Progetto Erasmus: quanto può essere utile

Tutti gli atenei universitari nei loro piano di studi offrono un programma Erasmus in città straniere, analizziamo quanto questo progetto universitario serve allo studente

Il progetto Erasmus ha la prerogativa di ampliare il percorso formativo dello studente universitario dandogli la possibilità di studiare in una prestigiosa università straniera (la scelta è molto vasta) e di imparare una nuova lingua.

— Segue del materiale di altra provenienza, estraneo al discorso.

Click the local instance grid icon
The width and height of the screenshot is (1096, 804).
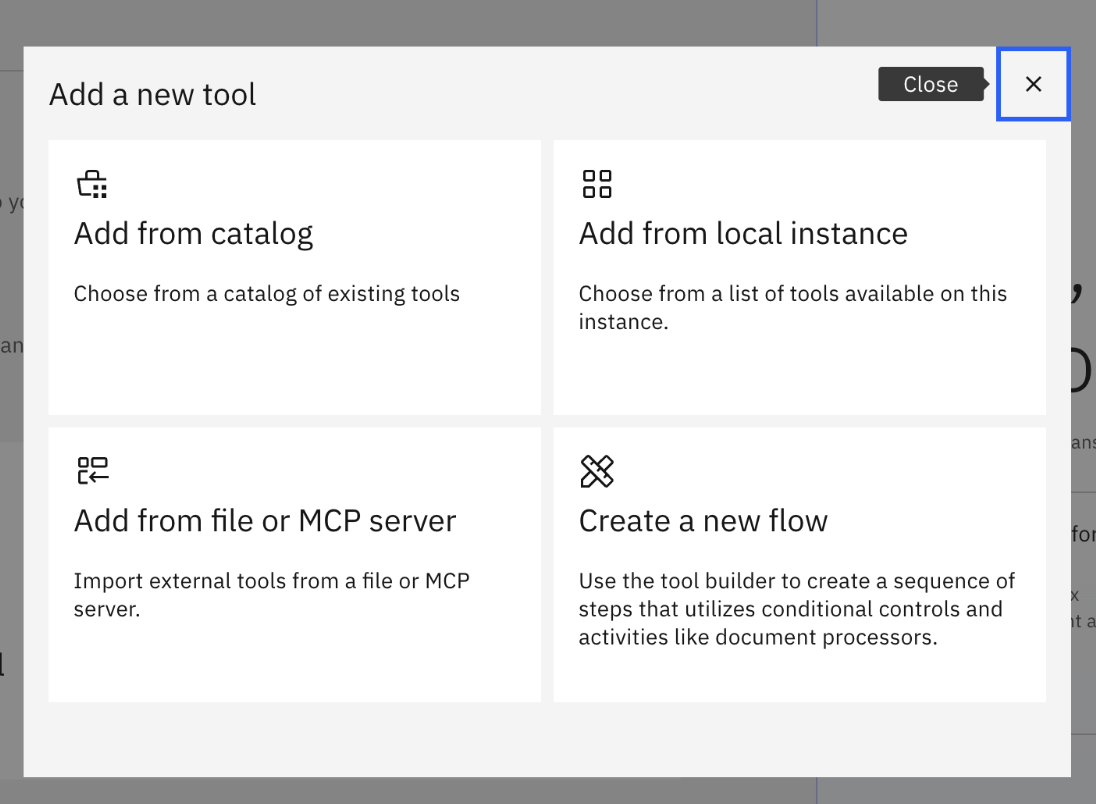coord(597,184)
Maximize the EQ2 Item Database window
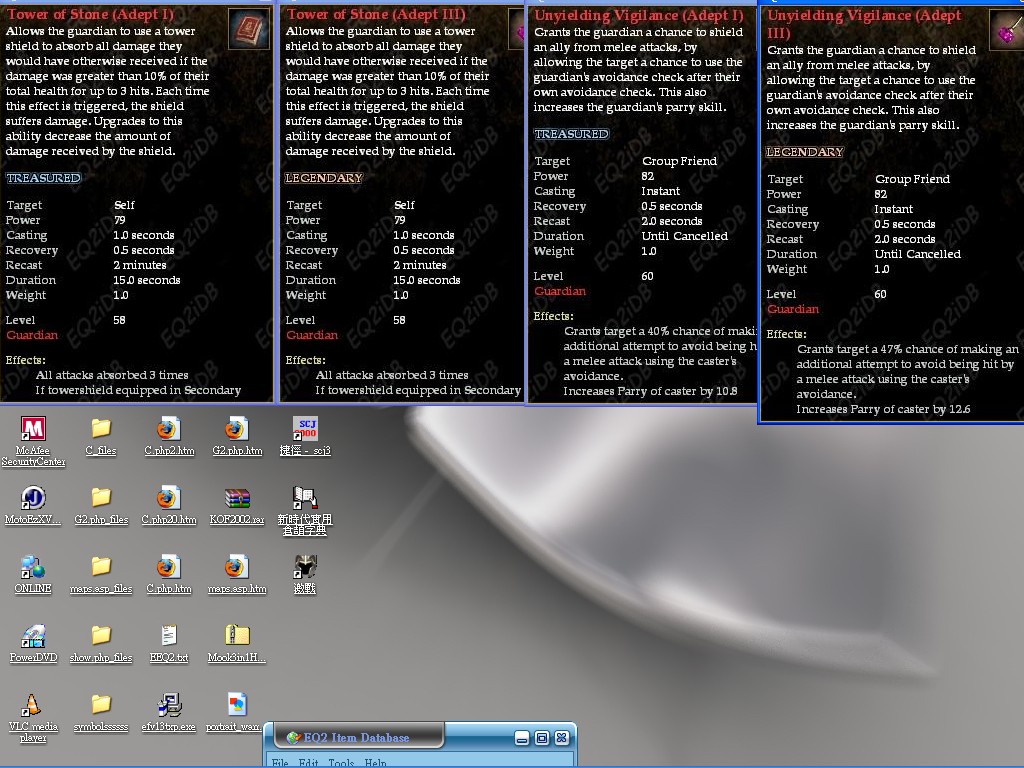This screenshot has height=768, width=1024. (542, 738)
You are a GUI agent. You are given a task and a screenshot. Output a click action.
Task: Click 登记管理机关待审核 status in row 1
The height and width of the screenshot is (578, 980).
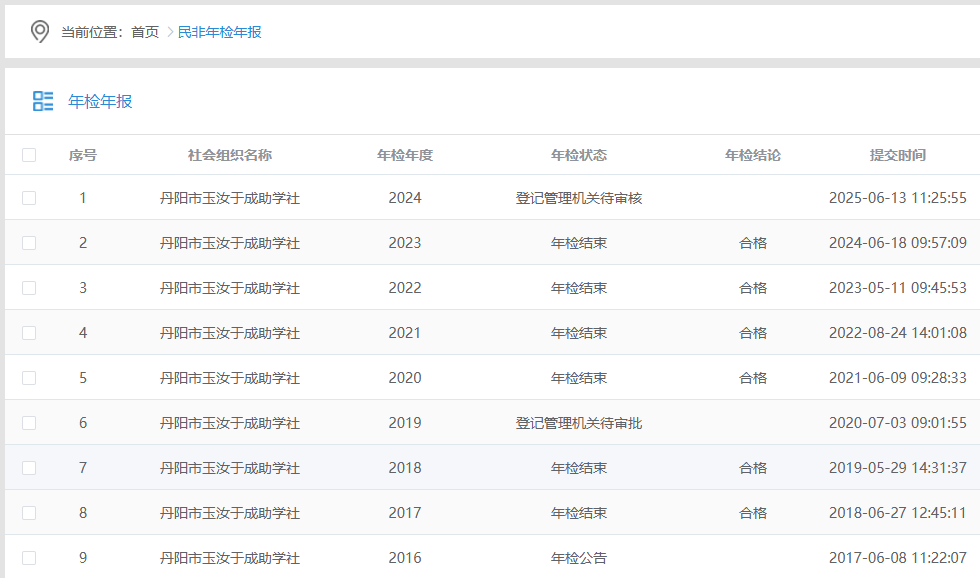[579, 198]
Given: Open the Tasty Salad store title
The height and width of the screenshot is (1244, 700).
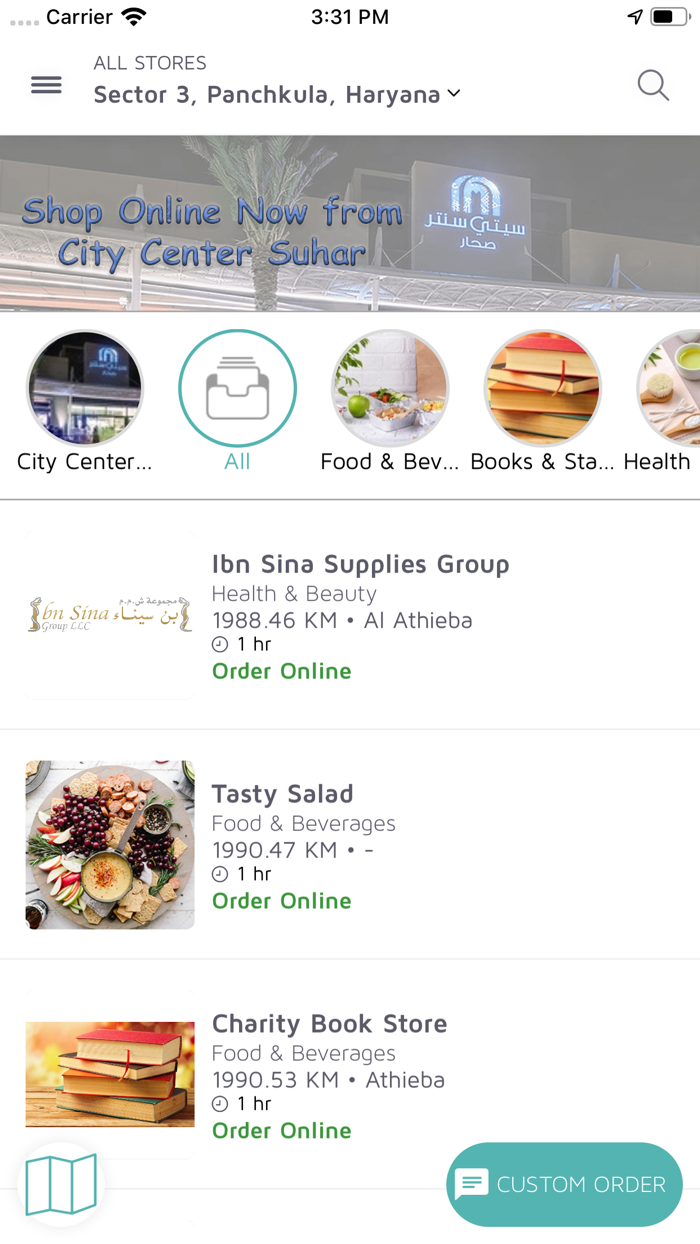Looking at the screenshot, I should (x=283, y=794).
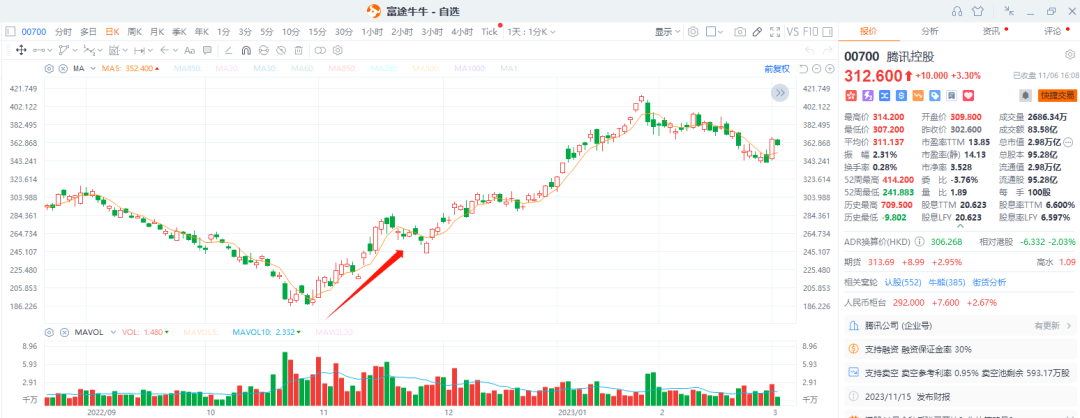
Task: Click the double-arrow scroll-to-latest chart button
Action: tap(779, 93)
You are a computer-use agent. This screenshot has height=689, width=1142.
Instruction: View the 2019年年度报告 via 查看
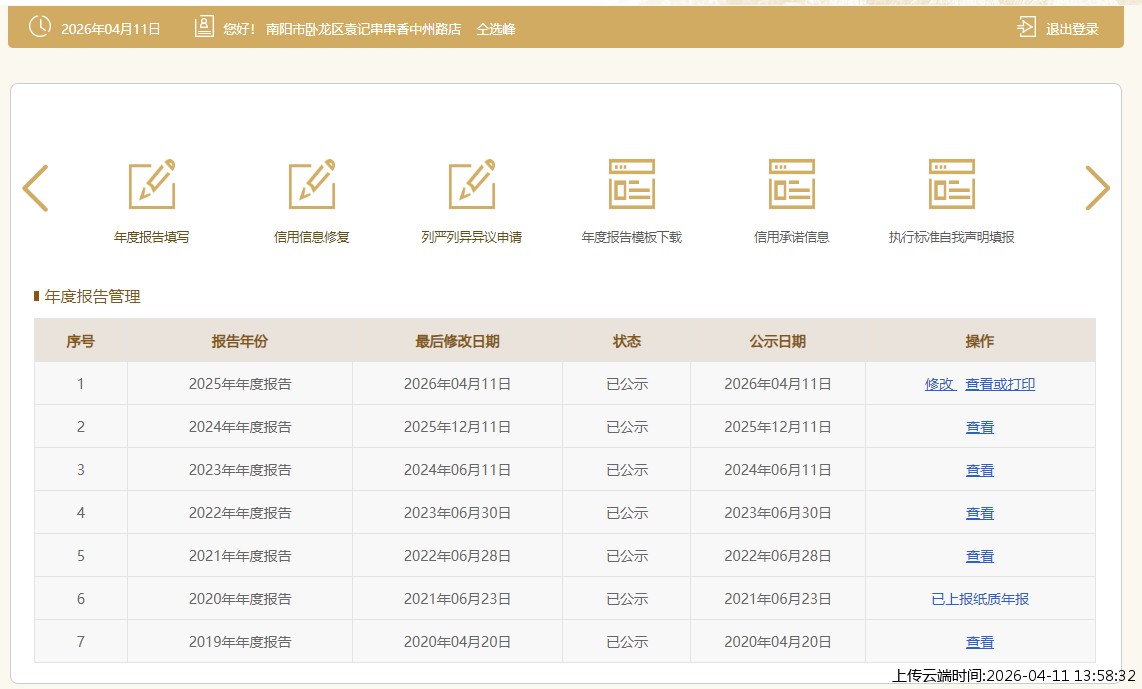(980, 642)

Sulla carta il progetto Erasmus è perfetto, ma nella realtà serve veramente o ci sono degli aspetti negativi tali da poter rinunciare a questa esperienza?

Le prime perplessità che sorgono in relazione al progetto Erasmus, soprattutto da parte dei genitori dello studente, riguardano la motivazione per cui si parte: ci si chiede se lo studente parte veramente per fare un’esperienza all’estero o se è solo una scusante per fare festa in una città straniera. Ovviamente ci sono gli esami che certificano il buon esito del programma ma non è vincolante, nel senso che molti studenti rientrano senza aver sostenuto nessun esame e questo crea diffidenza nei genitori che devono lasciare partire il proprio figlio.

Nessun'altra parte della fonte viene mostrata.